Pre­dic­tions hinge on mi­nor­ity gov­ern­ment

The Delhi News-Record - - OPINION - JIM WAR­REN Jim War­ren is a Lib­eral strate­gist who worked for On­tario premier Dal­ton McGuinty and Toronto mayor Mel Last­man.

Mak­ing pre­dic­tions these days in pol­i­tics is like try­ing to pre­dict the weather in New­found­land. We know we will ex­pe­ri­ence fog, cold, wind, snow and rain, but when the sun and warmth will come is any­one’s guess.

So I don’t know how pre­dictable my pre­dic­tions will be, hav­ing clocked in at 3-for-5 with last year’s pre­dic­tions, but here goes:

• Con­ser­va­tives: An­drew Scheer will have cau­cus prob­lems in 2019.

The Con­ser­va­tive cau­cus is filled with for­mer cab­i­net min­is­ters. The say­ing goes “idle hands are the devil’s tools.” And Scheer is not giv­ing his cau­cus enough work to do, es­pe­cially the for­mer cab­i­net min­is­ters. These for­mer min­is­ters are used to be­ing im­por­tant and very in­volved. Scheer needs to in­volve more of his team and get them to buy in to the win­ning strat­egy.

He al­ready faces a threat from the right wing in Maxime Bernier and his Peo­ple’s Party of Canada. Scheer needs to do more to keep his cau­cus happy, en­gaged and fo­cused on the real tar­get — Justin Trudeau.

Pre­dic­tion: The fed­eral Tories will have more in­fight­ing in the early part of 2019, which will deny them a ma­jor­ity gov­ern­ment in the elec­tion.

• New Demo­cratic Party: What if Jag­meet Singh loses his by­elec­tion slated for 2019 in Burn­aby South? That’s the next big ques­tion fac­ing fed­eral po­lit­i­cal strate­gists from all par­ties. Can he sur­vive as party leader? Will he still run in the fall gen­eral elec­tion?

Win or lose, Singh is un­der at­tack. Nor­mally no party would turf its leader on the eve of an elec­tion. But given what hap­pened in On­tario in 2018, any­thing is pos­si­ble. The NDP cau­cus will soon be in self­p­reser­va­tion mode.

My guess is Singh will sneak out a by­elec­tion win but the party turns on it­self and there is an at­tempt to re­place him as leader in spring 2019. It won’t be suc­cess­ful, but it will wound them for the elec­tion.

Pre­dic­tion: Singh runs un­der the party ban­ner as leader, does poorly, but wins in the long run by hold­ing the bal­ance of power to prop up a Trudeau mi­nor­ity gov­ern­ment.

• Lib­er­als: With idle hands in the Con­ser­va­tive cau­cus, a vote split on the right and in­fight­ing within the NDP, Prime Min­is­ter Justin Trudeau and the Lib­er­als have a path to vic­tory by pick­ing up seats in Que­bec and keep­ing their Bri­tish Columbia seats to off­set seat losses in Al­berta and On­tario.

This could re­sult in my main 2019 pre­dic­tion of a mi­nor­ity gov­ern­ment in Ot­tawa.

Like the un­pre­dictable New­found­land fog, cold, wind and snow, there is a slim chance that sunny ways could come back again and with all the right vote splits Trudeau wins a ma­jor­ity.
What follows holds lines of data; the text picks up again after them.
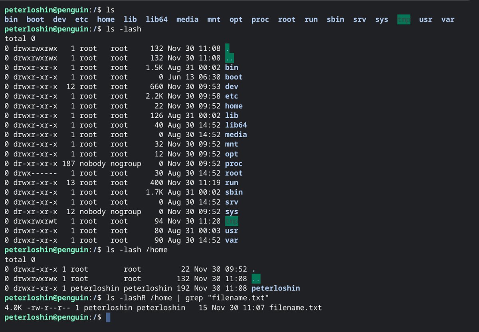Screen dimensions: 479x332
Task: Click the boot directory name in the detailed listing
Action: tap(234, 77)
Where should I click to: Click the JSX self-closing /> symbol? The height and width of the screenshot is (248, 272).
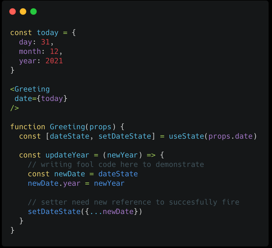[15, 108]
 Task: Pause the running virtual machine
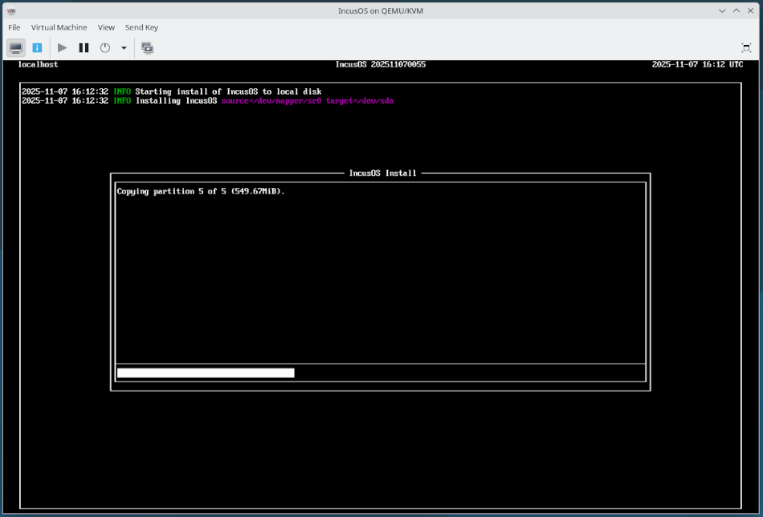(84, 47)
But let’s go with a mi­nor­ity given ev­ery­thing we know to­day.

Trudeau will then be faced to ne­go­ti­ate a deal with Singh to re­main prime min­is­ter. Singh, wounded by his own party and failed cam­paign, will agree so as to stay in power.

Trudeau, Scheer and Singh will then all be un­der at­tack within their own par­ties and it will be duelling pianos to see who comes out on top to lead their par­ties into a 2021 elec­tion.

As they say in New­found­land, “Long may your big jib draw.”

Trans­la­tion: May you have good for­tune for a long time.